■ Aim of the exercise:
Convert every line of the records below into a Markdown table with the columns "Row" and "Line," numbering each row and leaving out blank lines and pictures.

———

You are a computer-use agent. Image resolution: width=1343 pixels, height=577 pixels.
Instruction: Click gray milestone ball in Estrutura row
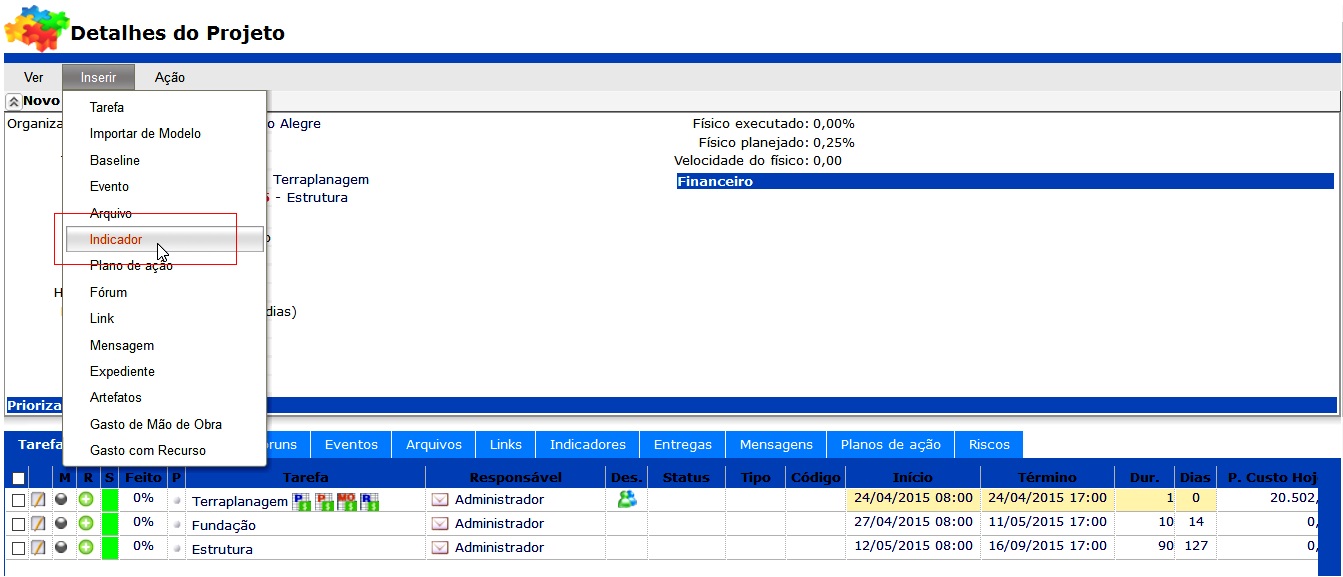(x=63, y=548)
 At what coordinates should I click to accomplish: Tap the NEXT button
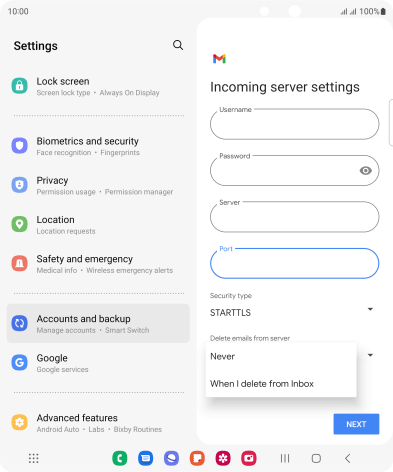356,424
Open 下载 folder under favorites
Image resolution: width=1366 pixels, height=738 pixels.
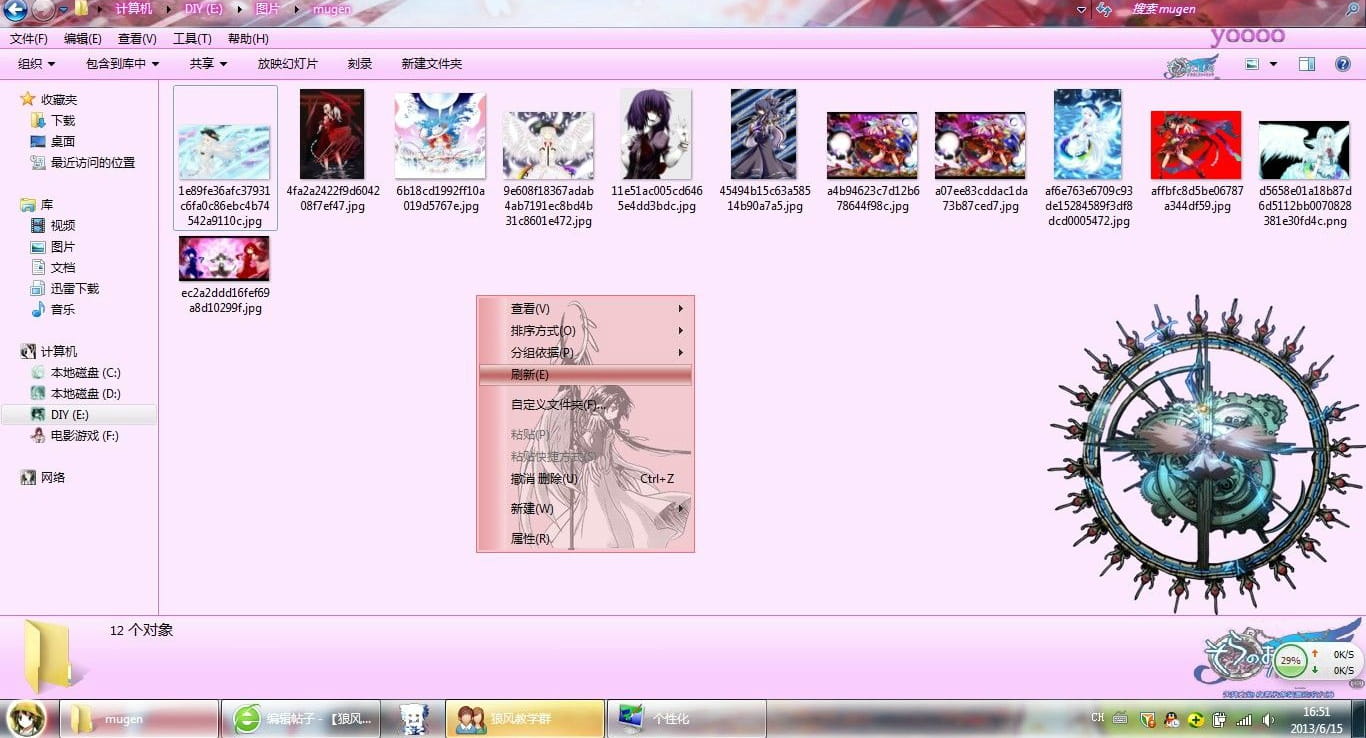pos(63,120)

———

■ Result for this exercise:
| Row | Line |
|---|---|
| 1 | You are a computer-use agent. Image resolution: width=1343 pixels, height=577 pixels. |
| 2 | Instruction: Click gray milestone ball in Estrutura row |
| 3 | (x=63, y=548) |
| 4 |  At what coordinates should I click to accomplish: Tap the NEXT button |
| 5 | 356,424 |
| 6 | Open 下载 folder under favorites |
| 7 | Image resolution: width=1366 pixels, height=738 pixels. |
| 8 | pos(63,120) |